Somewhat fortuitously for her, during this time the subject has grown from something of an academic backwater to one of major international interest with China's economic engagement with the continent growing almost exponentially.
The US academic was therefore in her element in Johannesburg recently ahead of the Second Summit of the Forum on China-Africa Cooperation when she launched her latest book, Will Africa Feed China?, at the Crowne Plaza Hotel in the Rosebank district of the city.
Brautigam, who is director of the China Africa Research Initiative at John Hopkins University in Washington, says many still misunderstand the relationship, often seeing China as a new colonial power.
"There are still a lot of myths. I think amongst the better publications, The Economist, Financial Times and even The New York Times have got better but you still find quite a lot of fairly poor journalism," she says.
"Even academics just collect a bunch of information from the Internet and don't sift through it very well to figure out what is real and what isn't. If you can't adequately do fact checking and you don't know the difference between good and bad information it becomes very easy to write something that is full of falsehoods."
In her new book, Brautigam aims to debunk one of those falsehoods, that China's agricultural-aid projects in Africa, including various agricultural-demonstration centers, are part of a long-term master-plan to deal with China's own food deficit.

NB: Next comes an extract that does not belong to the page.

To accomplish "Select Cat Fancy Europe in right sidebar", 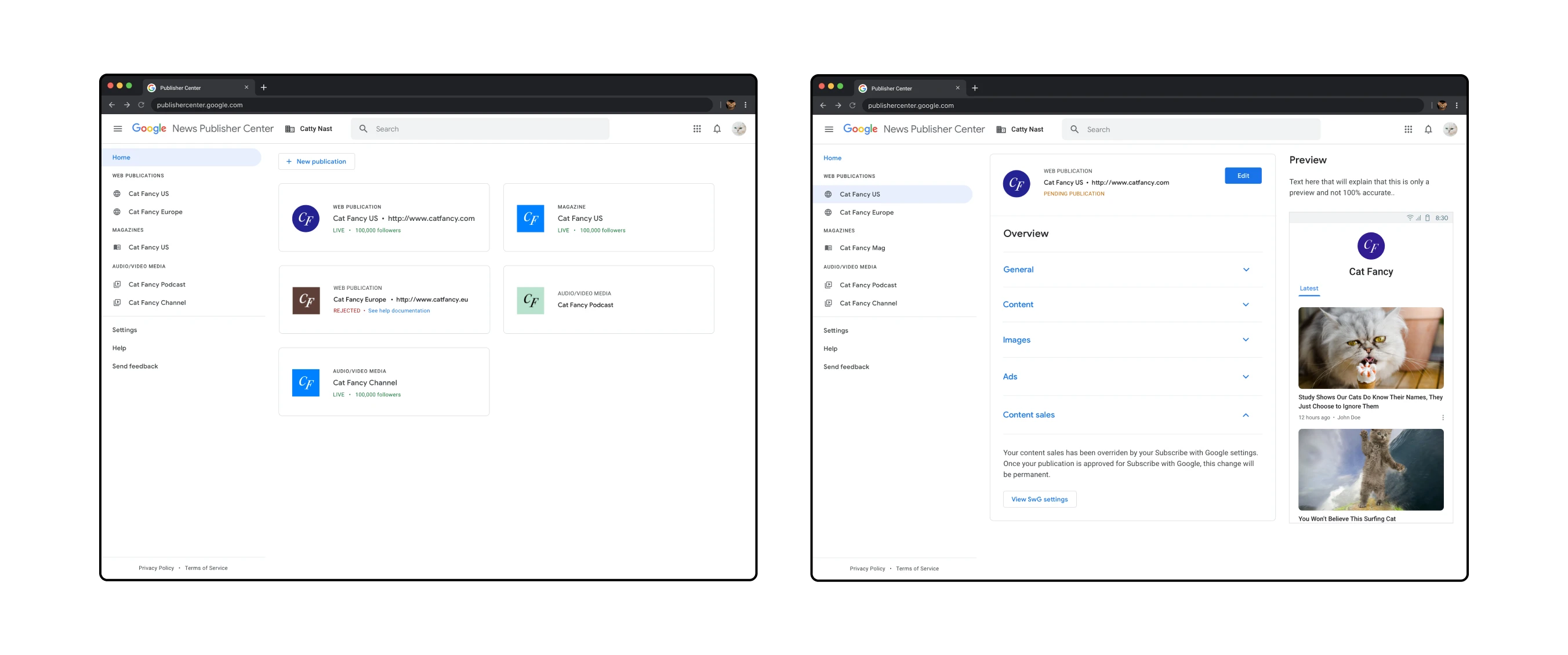I will click(866, 213).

"Anyone who knows about Africa is going to find it difficult to understand how a continent that has itself to import 10 million tons of rice is going to be able to supply the whole of China," she says.

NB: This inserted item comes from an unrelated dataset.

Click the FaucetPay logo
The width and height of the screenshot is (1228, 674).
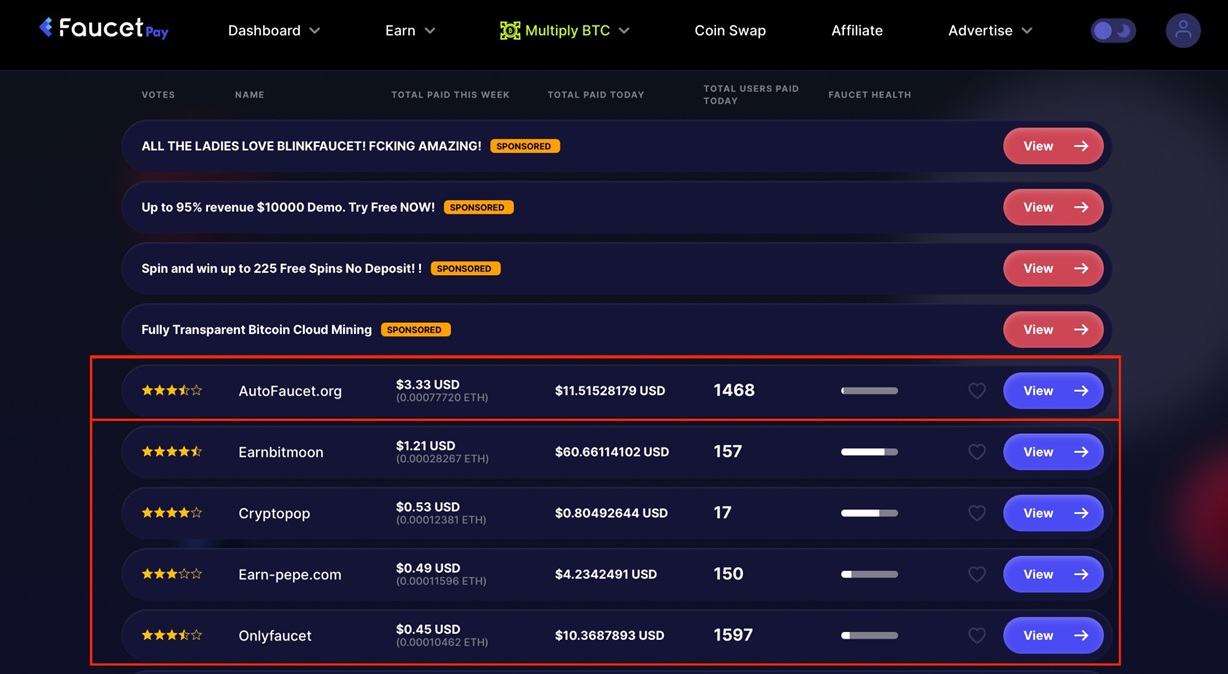(103, 29)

"It is a food-deficit continent that can't feed itself. The proposition looks a little dicey to me."
Brautigam says she got the idea for the book while spending a year as a visiting fellow at the International Food Policy Research Center in Washington in 2012.
"While I was there someone from the African Development Bank made the proclamation that the Chinese were the biggest land grabbers in Africa. I just knew this was not true because I had written a lot about this area," she says.
"Because such views were recycled and went unchallenged, I felt I just had to write this book."